Meantime, the green shade, under which we passed, where the sultry low of cattle, and the sound of streams hurrying from the heights through the copses of Gowbarrow to the lake below, were all that broke the stillness; these, with gleamings of the water, close on the left, between the foliage, and which was ever changing its hue, sometimes assuming the soft purple of a pigeon’s neck, at others the silvery tint of sunshine — these circumstances of imagery were in soothing and beautiful variety with the gigantic visions we had lost.

The road still pursuing this border of the lake, the copses opened to partial views of the bold rocks, that form the opposite shore, and many a wild recess and solemn glen appeared and vanished among them, some shewing only broken fells, the sides of others shaggy with forests, and nearly all lined, at their bases, with narrow pastures of the most exquisite verdure. Thus descending upon a succession of sweeping bays, where the shades parted, and admitted the lake, that flowed even with us, and again retreating from it over gentle eminences, where it glittered only between the leaves; crossing the rude bridges of several becks, rapid, clear and foaming among dark stones, and receiving a green tint from the closely shadowing trees, but neither precipitous enough in their descent, nor ample enough in their course, to increase the dignity of the scene, we came, after passing nearly three miles through the park, to Lyulph’s Tower. This mansion, a square, gray edifice, with turreted corners, battlements and windows in the Gothic style, has been built by the present Duke of Norfolk in one of the finest situations of a park, abounding with views of the grand and the sublime. It stands on a green eminence, a little removed from the water, backed with wood and with pastures rising abruptly beyond, to the cliffs and crags that crown them. In front, the ground falls finely to the lake’s edge, broken, yet gentle, and scattered over with old trees, and darkened with copses, which mingle in fine variety of tints with the light verdure of the turf beneath. Herds of deer, wandering over the knolls, and cattle, reposing in the shade, completed this sweet landscape.
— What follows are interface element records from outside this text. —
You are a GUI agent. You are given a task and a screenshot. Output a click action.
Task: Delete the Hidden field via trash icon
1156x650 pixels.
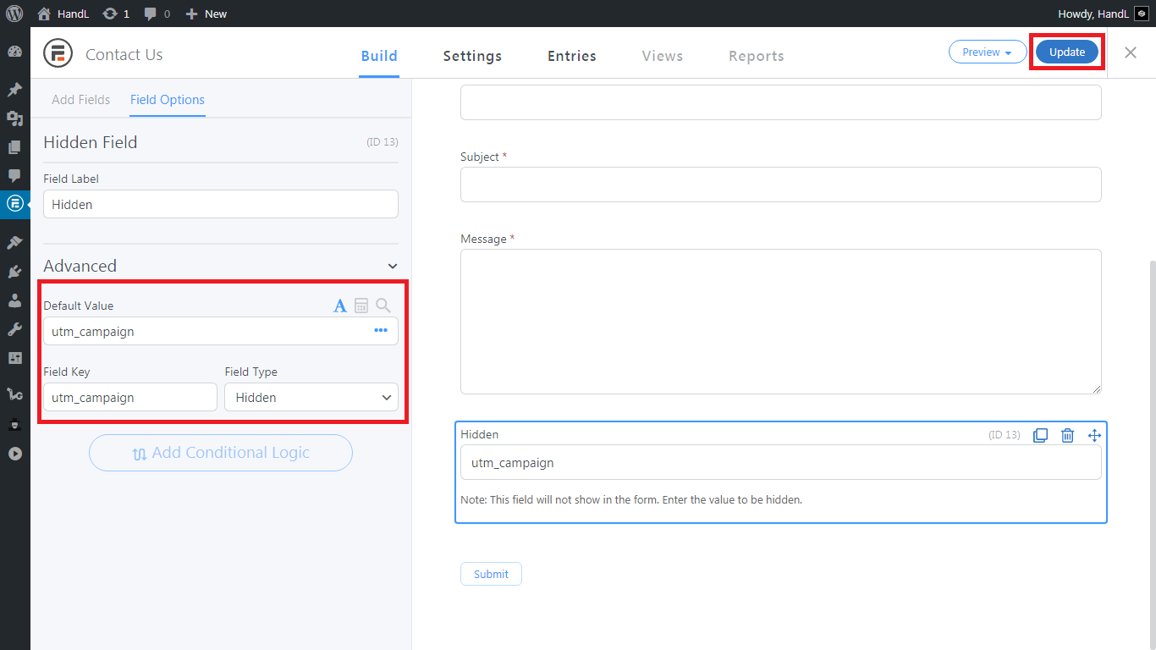pyautogui.click(x=1067, y=435)
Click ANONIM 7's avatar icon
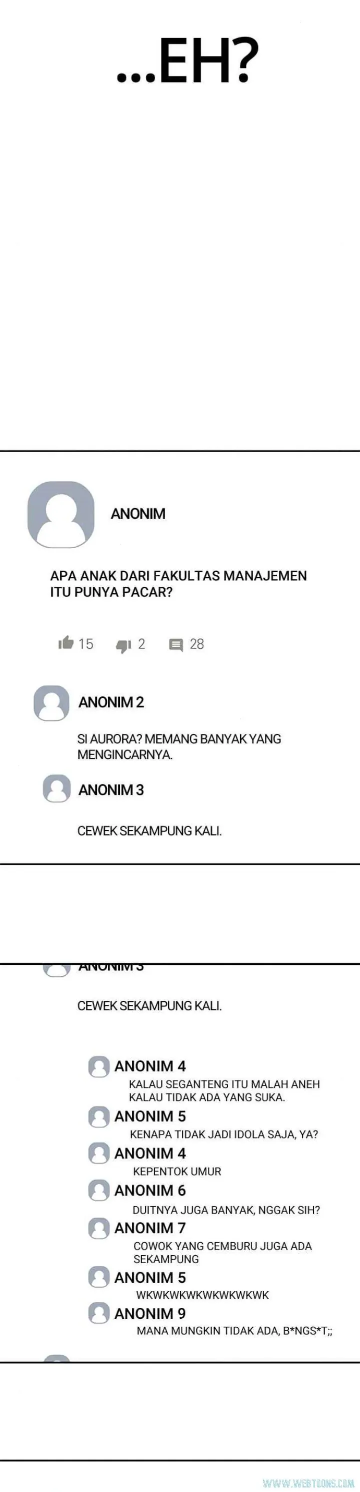The image size is (360, 1492). 99,1228
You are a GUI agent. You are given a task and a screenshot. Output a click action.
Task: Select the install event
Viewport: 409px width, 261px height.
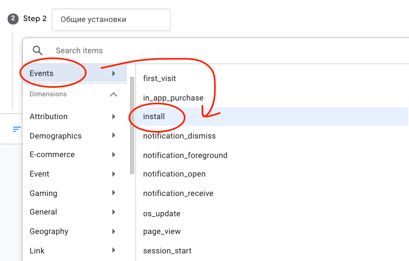click(154, 117)
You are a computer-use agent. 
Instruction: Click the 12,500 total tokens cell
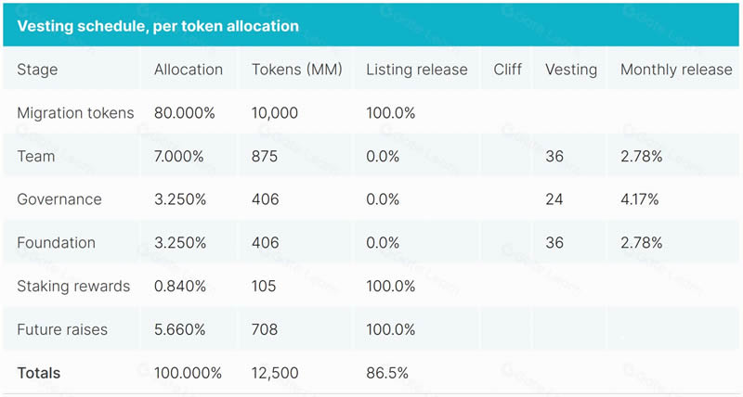pyautogui.click(x=275, y=373)

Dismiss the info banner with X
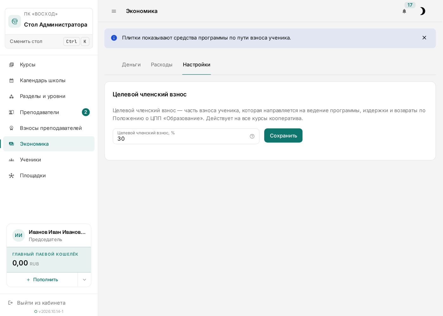pyautogui.click(x=424, y=38)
The lake is hence seen to make one of its boldest expanses, as it sweeps round Place-fell, and flows into the third and last bend of this wonderful vale. Lyulph’s Tower looks up this reach to the south, and to the east traces all the fells and curving banks of Gowbarrow, that bind the second; while, to the west, a dark glen opens to a glimpse of the solemn alps round Helvellyn; and all these objects are seen over the mild beauty of the park.